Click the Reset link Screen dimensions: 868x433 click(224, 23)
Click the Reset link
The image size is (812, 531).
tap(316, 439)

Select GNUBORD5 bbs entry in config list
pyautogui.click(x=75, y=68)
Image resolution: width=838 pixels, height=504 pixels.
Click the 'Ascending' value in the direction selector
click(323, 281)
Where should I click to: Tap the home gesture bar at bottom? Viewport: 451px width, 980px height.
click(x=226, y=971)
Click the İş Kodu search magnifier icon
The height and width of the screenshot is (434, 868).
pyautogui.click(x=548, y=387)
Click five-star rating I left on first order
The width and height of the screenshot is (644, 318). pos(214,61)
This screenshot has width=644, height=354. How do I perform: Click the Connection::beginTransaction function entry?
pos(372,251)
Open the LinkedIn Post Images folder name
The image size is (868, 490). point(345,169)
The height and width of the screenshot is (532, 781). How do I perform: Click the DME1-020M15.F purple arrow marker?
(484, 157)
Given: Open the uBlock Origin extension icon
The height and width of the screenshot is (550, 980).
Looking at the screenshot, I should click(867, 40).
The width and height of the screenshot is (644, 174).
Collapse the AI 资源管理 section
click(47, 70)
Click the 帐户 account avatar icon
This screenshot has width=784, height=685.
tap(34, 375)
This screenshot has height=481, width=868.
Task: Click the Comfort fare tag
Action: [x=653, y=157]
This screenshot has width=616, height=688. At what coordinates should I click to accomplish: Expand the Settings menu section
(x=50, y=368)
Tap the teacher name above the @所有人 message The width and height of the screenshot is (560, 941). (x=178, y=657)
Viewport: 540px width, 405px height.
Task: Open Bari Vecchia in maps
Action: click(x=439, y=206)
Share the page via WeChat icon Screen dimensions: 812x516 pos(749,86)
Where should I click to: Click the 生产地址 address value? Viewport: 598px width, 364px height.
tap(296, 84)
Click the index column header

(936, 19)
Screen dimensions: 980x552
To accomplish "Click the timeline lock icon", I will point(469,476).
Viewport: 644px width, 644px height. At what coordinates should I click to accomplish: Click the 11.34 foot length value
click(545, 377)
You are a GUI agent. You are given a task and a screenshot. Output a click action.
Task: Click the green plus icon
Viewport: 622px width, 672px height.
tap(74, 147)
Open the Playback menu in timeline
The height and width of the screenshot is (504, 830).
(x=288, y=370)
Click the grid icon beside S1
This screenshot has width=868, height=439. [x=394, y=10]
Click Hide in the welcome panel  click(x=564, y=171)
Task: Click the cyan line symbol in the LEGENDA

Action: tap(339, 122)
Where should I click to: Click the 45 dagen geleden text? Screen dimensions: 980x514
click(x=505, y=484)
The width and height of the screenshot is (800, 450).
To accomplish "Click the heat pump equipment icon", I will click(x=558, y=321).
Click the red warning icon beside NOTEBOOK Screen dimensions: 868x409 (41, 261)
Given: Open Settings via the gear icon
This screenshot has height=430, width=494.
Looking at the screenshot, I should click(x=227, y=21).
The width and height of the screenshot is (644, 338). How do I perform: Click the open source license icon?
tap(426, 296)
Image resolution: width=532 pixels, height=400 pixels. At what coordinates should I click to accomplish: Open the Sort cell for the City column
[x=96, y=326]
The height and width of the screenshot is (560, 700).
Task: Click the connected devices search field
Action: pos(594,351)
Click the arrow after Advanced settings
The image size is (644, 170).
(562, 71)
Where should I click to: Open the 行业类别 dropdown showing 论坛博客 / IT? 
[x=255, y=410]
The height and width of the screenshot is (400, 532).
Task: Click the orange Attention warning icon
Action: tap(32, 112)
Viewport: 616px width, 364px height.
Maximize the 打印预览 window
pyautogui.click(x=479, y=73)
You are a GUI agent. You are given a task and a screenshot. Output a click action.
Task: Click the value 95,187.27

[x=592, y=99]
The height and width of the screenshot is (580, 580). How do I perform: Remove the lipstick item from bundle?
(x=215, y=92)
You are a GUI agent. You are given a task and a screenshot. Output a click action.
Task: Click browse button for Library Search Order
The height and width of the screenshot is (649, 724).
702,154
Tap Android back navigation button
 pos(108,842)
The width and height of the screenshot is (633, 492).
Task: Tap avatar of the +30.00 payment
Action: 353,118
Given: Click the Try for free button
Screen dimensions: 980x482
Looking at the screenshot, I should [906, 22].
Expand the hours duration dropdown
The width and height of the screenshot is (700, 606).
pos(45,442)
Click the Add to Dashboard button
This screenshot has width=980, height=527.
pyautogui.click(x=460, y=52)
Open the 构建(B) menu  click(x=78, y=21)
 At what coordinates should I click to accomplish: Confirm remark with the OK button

### Aim of the exercise
Restate word for word only the lines running from the beginning of the data to the line holding "Image resolution: width=838", both included.

### Answer for this exercise
Click the Reset link Screen dimensions: 868x433 click(224, 23)
Click the Reset link
The image size is (812, 531).
tap(316, 439)

Select GNUBORD5 bbs entry in config list
pyautogui.click(x=75, y=68)
Image resolution: width=838 pixels, height=504 pixels.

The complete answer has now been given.